# Extracted entries
○ ○ ○ ○ ○

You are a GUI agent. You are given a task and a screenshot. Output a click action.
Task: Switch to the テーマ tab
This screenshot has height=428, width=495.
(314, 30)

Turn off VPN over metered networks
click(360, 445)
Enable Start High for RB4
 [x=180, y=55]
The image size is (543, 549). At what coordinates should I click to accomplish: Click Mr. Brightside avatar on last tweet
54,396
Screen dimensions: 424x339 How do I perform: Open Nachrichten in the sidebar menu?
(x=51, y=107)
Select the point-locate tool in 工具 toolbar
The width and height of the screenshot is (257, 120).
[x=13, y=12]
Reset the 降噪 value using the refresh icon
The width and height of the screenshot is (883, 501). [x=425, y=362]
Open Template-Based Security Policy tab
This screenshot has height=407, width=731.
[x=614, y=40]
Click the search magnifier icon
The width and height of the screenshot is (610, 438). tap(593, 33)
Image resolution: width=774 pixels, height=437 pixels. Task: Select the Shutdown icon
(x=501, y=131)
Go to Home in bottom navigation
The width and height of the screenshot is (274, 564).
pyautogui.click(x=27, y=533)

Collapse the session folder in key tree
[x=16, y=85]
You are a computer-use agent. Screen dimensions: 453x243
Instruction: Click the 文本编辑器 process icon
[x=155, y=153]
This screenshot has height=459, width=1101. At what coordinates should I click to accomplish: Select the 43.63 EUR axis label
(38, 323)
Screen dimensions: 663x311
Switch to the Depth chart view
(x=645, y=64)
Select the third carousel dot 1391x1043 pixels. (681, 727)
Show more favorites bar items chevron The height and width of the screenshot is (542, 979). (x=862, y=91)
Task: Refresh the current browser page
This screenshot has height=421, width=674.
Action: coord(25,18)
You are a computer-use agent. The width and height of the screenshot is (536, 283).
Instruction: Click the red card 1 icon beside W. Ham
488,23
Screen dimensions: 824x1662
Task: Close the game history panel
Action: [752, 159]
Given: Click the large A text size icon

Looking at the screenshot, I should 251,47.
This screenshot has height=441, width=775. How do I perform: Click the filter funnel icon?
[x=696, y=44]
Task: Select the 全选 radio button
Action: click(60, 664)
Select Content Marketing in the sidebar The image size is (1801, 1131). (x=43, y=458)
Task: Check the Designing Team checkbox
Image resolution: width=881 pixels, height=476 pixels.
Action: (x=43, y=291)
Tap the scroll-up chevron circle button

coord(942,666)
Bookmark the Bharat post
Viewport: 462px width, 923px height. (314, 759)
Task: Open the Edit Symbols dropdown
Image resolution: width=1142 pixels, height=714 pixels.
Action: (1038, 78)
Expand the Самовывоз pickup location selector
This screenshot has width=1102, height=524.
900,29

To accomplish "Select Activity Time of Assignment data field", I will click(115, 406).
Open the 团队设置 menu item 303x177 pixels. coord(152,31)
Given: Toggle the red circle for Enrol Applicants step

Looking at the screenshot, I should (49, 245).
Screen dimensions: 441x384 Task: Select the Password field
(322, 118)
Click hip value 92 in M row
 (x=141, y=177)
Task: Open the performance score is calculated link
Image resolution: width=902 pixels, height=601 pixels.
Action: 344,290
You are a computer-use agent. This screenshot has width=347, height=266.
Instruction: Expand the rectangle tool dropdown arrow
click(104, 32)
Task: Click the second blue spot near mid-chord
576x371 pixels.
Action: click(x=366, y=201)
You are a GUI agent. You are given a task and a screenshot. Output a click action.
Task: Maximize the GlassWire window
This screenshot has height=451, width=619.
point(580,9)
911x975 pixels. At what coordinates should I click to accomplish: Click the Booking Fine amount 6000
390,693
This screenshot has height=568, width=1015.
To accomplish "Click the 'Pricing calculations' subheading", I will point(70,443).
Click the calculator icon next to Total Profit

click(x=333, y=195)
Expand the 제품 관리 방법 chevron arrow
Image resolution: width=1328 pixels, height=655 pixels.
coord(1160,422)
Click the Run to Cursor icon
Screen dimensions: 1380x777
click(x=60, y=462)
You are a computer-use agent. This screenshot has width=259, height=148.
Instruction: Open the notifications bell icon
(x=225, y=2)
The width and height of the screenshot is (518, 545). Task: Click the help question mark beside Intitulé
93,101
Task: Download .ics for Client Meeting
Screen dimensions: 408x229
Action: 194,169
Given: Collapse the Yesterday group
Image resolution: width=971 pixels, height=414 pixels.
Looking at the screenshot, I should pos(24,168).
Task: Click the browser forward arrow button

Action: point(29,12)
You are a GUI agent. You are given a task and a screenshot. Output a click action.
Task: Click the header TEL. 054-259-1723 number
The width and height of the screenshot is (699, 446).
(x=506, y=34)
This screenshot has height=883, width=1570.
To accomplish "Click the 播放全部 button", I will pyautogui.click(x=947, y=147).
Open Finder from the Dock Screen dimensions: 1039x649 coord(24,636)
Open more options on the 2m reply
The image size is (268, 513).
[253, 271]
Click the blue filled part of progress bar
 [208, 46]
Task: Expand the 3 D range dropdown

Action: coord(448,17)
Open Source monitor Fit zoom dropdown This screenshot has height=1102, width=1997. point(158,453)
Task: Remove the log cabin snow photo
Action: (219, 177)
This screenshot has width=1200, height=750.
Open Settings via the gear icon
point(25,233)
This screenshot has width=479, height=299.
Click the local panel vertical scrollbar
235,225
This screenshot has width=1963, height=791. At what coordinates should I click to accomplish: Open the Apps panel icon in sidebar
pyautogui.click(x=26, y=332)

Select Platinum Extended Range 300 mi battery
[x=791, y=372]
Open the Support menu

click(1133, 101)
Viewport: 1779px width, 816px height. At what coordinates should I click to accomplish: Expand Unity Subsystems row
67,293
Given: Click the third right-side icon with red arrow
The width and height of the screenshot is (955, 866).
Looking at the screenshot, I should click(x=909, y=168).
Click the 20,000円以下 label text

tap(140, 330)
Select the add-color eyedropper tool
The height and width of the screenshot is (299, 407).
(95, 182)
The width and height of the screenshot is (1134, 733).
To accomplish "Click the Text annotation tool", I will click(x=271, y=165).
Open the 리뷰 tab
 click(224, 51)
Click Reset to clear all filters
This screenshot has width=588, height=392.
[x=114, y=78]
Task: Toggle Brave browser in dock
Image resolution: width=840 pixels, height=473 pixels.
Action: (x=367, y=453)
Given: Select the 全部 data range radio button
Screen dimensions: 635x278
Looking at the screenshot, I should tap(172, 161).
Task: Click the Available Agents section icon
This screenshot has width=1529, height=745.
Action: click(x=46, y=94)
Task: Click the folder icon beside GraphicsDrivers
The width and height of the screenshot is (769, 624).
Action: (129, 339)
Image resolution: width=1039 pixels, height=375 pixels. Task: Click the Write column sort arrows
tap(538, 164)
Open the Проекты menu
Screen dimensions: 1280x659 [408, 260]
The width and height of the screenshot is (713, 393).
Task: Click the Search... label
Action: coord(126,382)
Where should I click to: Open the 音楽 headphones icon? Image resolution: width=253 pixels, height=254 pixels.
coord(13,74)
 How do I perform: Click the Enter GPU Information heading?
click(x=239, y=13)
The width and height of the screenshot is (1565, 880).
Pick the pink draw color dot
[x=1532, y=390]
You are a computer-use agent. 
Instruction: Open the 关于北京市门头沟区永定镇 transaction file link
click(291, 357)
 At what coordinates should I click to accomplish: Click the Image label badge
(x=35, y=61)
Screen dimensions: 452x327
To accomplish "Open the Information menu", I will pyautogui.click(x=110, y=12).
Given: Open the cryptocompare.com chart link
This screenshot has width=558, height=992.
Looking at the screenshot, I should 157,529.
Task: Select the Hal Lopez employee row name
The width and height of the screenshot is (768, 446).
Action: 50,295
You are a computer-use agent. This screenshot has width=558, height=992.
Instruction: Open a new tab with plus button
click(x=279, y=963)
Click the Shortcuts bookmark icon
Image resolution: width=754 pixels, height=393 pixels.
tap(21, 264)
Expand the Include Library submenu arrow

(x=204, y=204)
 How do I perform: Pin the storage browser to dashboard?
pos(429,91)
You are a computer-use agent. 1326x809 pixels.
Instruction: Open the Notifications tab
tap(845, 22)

○ ○ ○ ○ ○

# Work instructions
Convert the lines between the one containing "will click(115, 406)." and the one containing "Action: click(x=366, y=201)", inclusive, into a Markdown table with the columns No. and Line, numbering each line and skipping blank lines.

# Correct output
| No. | Line |
|---|---|
| 1 | To accomplish "Select Activity Time of Assignment data field", I will click(115, 406). |
| 2 | Open the 团队设置 menu item 303x177 pixels. coord(152,31) |
| 3 | Given: Toggle the red circle for Enrol Applicants step |
| 4 | Looking at the screenshot, I should (49, 245). |
| 5 | Screen dimensions: 441x384 Task: Select the Password field |
| 6 | (322, 118) |
| 7 | Click hip value 92 in M row |
| 8 |  (x=141, y=177) |
| 9 | Task: Open the performance score is calculated link |
| 10 | Image resolution: width=902 pixels, height=601 pixels. |
| 11 | Action: 344,290 |
| 12 | You are a computer-use agent. This screenshot has width=347, height=266. |
| 13 | Instruction: Expand the rectangle tool dropdown arrow |
| 14 | click(104, 32) |
| 15 | Task: Click the second blue spot near mid-chord |
| 16 | 576x371 pixels. |
| 17 | Action: click(x=366, y=201) |